* _Supplied text_:
In the third and final issue of The Journal of Christian Reconstruction that is devoted to a study of the Puritans, the contributors survey the impact of Puritan sermons, thought, and law on society in general. There is little doubt today that the Puritan movement in England and the New World helped to reshape the basic institutions of the Anglo-Saxon world. In previous issues, we have surveyed the Puritan views concerning civil law, economics, science, and other kingdom institutions. Now we focus on those aspects of Puritan life that concerned the family, the institutional church, music, death, and Cromwell's Protectorate.
These three issues of The Journal have created considerable controversy. The idea that Puritanism was essentially a "package deal"—a comprehensive world-and-life outlook that affected all spheres of social life—has alienated numerous self-proclaimed neo-Puritans. This series has also driven another group to abandon the Puritan tradition, and to adopt a kind of neo-anabaptism to replace the older "theonomic" Puritan tradition. The "reprinting neo-Puritans" have faced a dual challenge: either adopt the theonomic tradition which was fundamental to the Puritan movement, or else abandon Puritanism's tradition in favor of new-anabaptism. Predictably, they wish to do neither. Yet to remain "betwixt and between" is to remain caught in a crossfire. The interesting product of this immobility has been a narrowing of focus: endless articles on the ("beneficial") emotionalism of Puritanism, and a stream of biographical articles, primarily dealing with the less well-known later preachers who have defended predestination, but who had little or no lasting influence on Western culture, and who were not explicitly Puritan in their outlook.

* _Task requirements_:
Pick up the editorial on the Puritan issues of The Journal of Christian Reconstruction after its final sentence and carry it forward in the same voice.

* _Recorded data_:
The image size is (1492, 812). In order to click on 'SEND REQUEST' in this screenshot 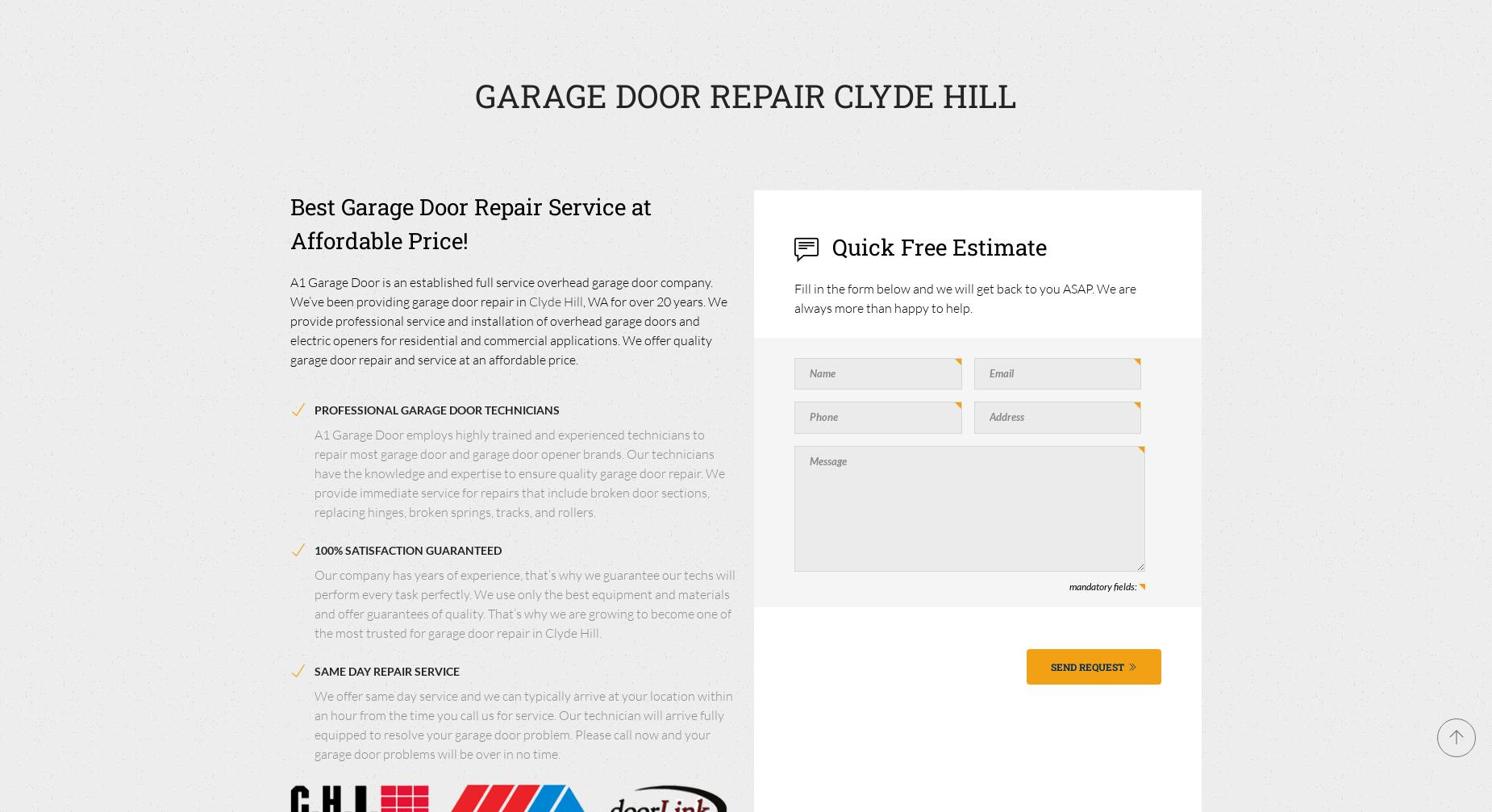, I will do `click(1049, 665)`.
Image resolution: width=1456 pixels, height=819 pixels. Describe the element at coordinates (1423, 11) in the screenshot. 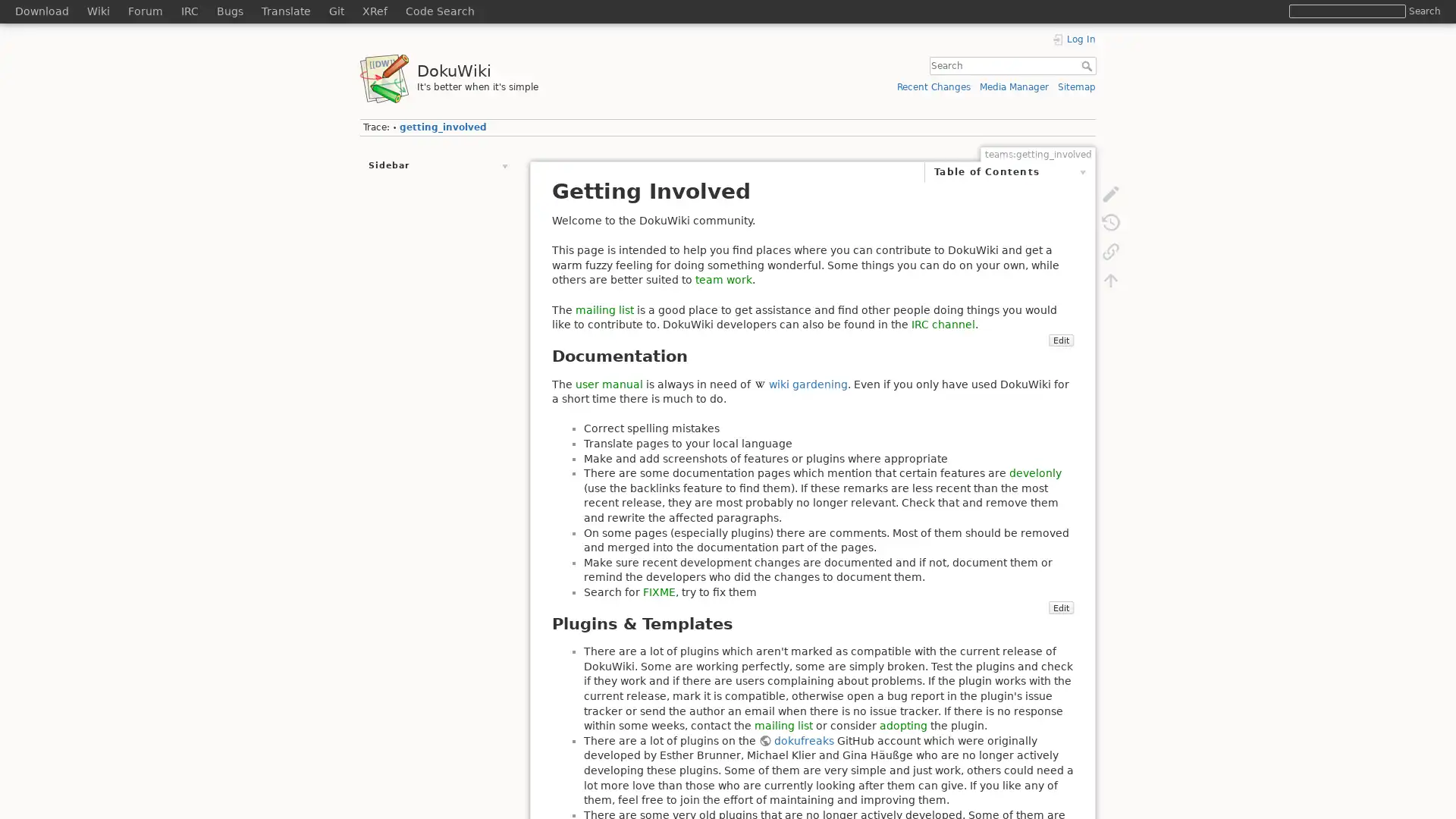

I see `Search` at that location.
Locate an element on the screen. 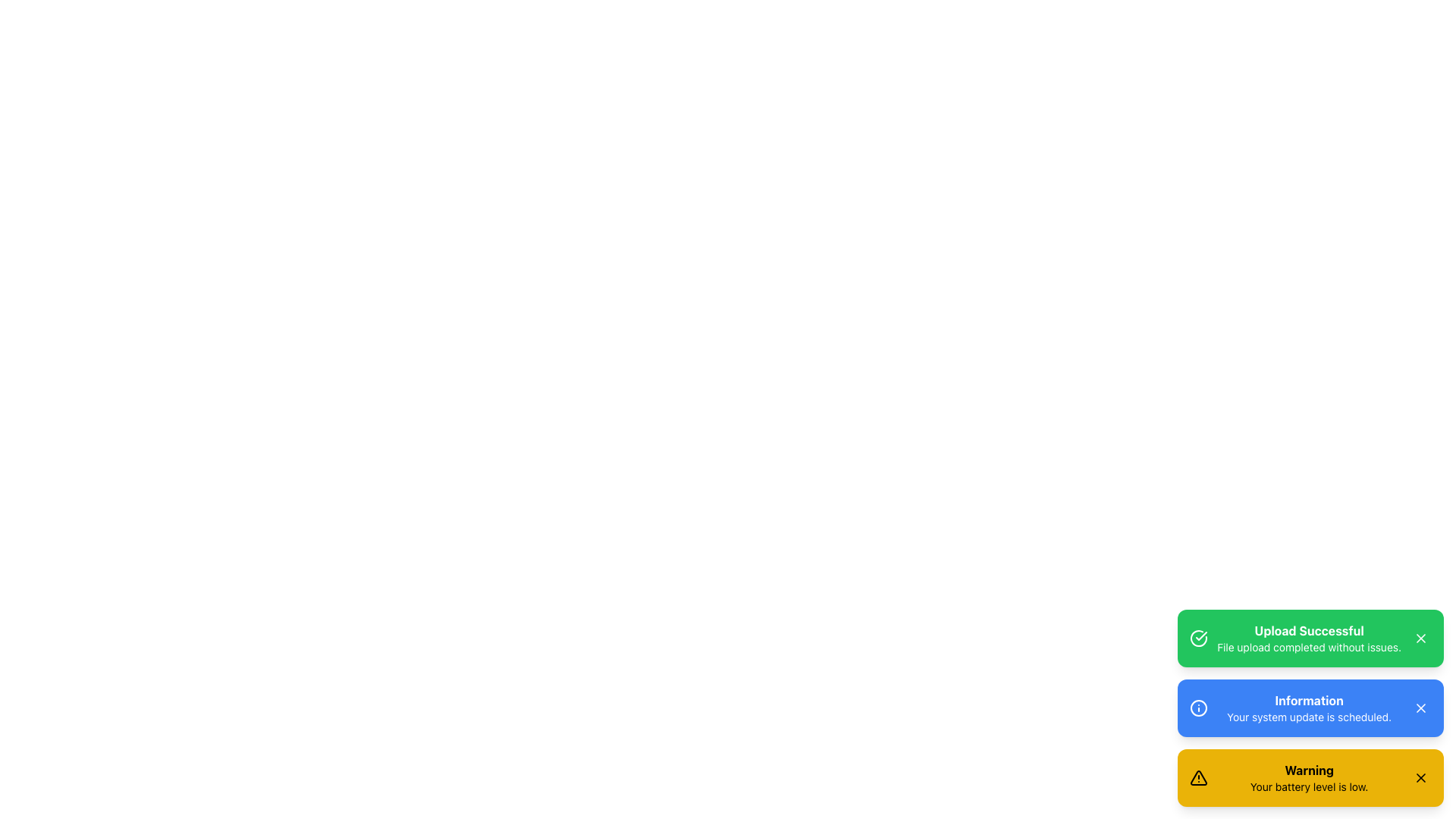 The height and width of the screenshot is (819, 1456). the outlined SVG Circle Element within the 'Information' icon on the blue notification card is located at coordinates (1198, 708).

* _Expected answer_:
Sadly, one of the most influential and respected members of the "reprinting neo-Puritan" movement is Dr. Martin Lloyd-Jones. Dr. Lloyd-Jones has done us a great service by stating the case against Puritanism's original heritage with all the clarity and confidence that has always characterized his dynamic preaching. In a revealing essay, "The French Revolution and After," published in the book, The Christian and the State in Revolutionary Times (The Westminster Conference, 1975), Dr. Lloyd-Jones announced:
The world can never be reformed. Never! That is absolutely certain. A Christian State is impossible. All the experiments have failed. They had to fail. They must fail. The Apocalypse alone can cure the world's ills. Man even at his best, even as a Christian, can never do so. You can never make people Christian by acts of Parliament. You can never christianize society. It is folly to attempt to do so. I would even suggest that it is heresy to do so The Christian must never get excited about reform, or about political action. That raises for me a problem with respect to the men of the 17th century and other times. It is that they should have become so excited about these matters. I would argue that the Christian must of necessity have a profoundly pessimistic view of life in this world (p.109).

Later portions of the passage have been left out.